A l’automne 2008, exit donc Axel Miller et Pierre Richard. Ils seront remplacés par Pierre Mariani, un banquier chevronné de BNP Paribas, ancien directeur de cabinet de Nicolas Sarkozy au Budget, et par l’ancien Premier ministre belge Jean-Luc Dehaene. "Quand je suis arrivé, se souvient Mariani, encore incrédule, nous devions emprunter tous les jours 110 milliards d’euros, pour financer le portefeuille obligataire de Dexia." Compliqué, dans un moment où les banques répugnent à se financer entre elles. Ce portefeuille pesait 260 milliards d’euros, l’équivalent, à l’époque, de la dette de la Grèce. Les nouveaux dirigeants en ont vendu 90 milliards. "Mais nous avons gardé les dettes des Etats, comme Christine Lagarde l’a demandé aux banques après le premier plan de sauvetage de la Grèce", insiste Mariani.
Limiter la casse
Bien qu’il ait réussi à se séparer de la funeste filiale américaine de Dexia et des subprimes et à dégonfler un bilan obèse, Mariani a perdu son impossible course contre la montre… et toutes ses illusions sur la finance.

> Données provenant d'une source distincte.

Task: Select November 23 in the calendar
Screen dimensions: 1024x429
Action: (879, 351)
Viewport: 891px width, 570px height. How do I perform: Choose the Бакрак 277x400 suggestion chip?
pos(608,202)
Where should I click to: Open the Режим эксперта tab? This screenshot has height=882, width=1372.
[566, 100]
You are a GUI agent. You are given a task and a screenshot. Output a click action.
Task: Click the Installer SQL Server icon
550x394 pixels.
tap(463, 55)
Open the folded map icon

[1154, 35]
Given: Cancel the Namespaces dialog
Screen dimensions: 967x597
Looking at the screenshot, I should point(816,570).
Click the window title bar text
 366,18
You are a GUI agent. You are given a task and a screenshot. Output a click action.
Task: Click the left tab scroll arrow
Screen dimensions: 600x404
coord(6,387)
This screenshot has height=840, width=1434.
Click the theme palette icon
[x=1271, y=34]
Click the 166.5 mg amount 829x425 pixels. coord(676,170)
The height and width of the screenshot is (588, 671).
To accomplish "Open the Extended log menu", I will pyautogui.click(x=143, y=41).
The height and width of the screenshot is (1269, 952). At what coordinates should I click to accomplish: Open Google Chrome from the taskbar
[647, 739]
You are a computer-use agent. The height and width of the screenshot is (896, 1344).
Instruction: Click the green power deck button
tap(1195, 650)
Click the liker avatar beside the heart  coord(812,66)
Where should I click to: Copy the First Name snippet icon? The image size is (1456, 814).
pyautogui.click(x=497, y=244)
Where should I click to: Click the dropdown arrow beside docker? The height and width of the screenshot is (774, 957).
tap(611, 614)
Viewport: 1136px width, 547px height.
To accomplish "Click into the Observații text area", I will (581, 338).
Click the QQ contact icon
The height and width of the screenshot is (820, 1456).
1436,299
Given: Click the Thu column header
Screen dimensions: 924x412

Dexia va être démantelée. Aujourd’hui, tout ce qui est rentable est à vendre. Le reste – deux petites banques, italienne et espagnole, et un portefeuille d’une centaine de milliards d’euros d’obligations – sera liquidé au fil de l’eau, en essayant de limiter la casse. Car si casse il y a, ce sera bien aux contribuables belges et français de payer ! Sur le papier, ils ont déjà perdu 5 milliards d’euros. Lors du sauvetage de 2008, les Etats sont entrés au capital du groupe franco-belge au cours de 9,90 euros. A l’heure du démantèlement, l’action vaut moins de 1 euro…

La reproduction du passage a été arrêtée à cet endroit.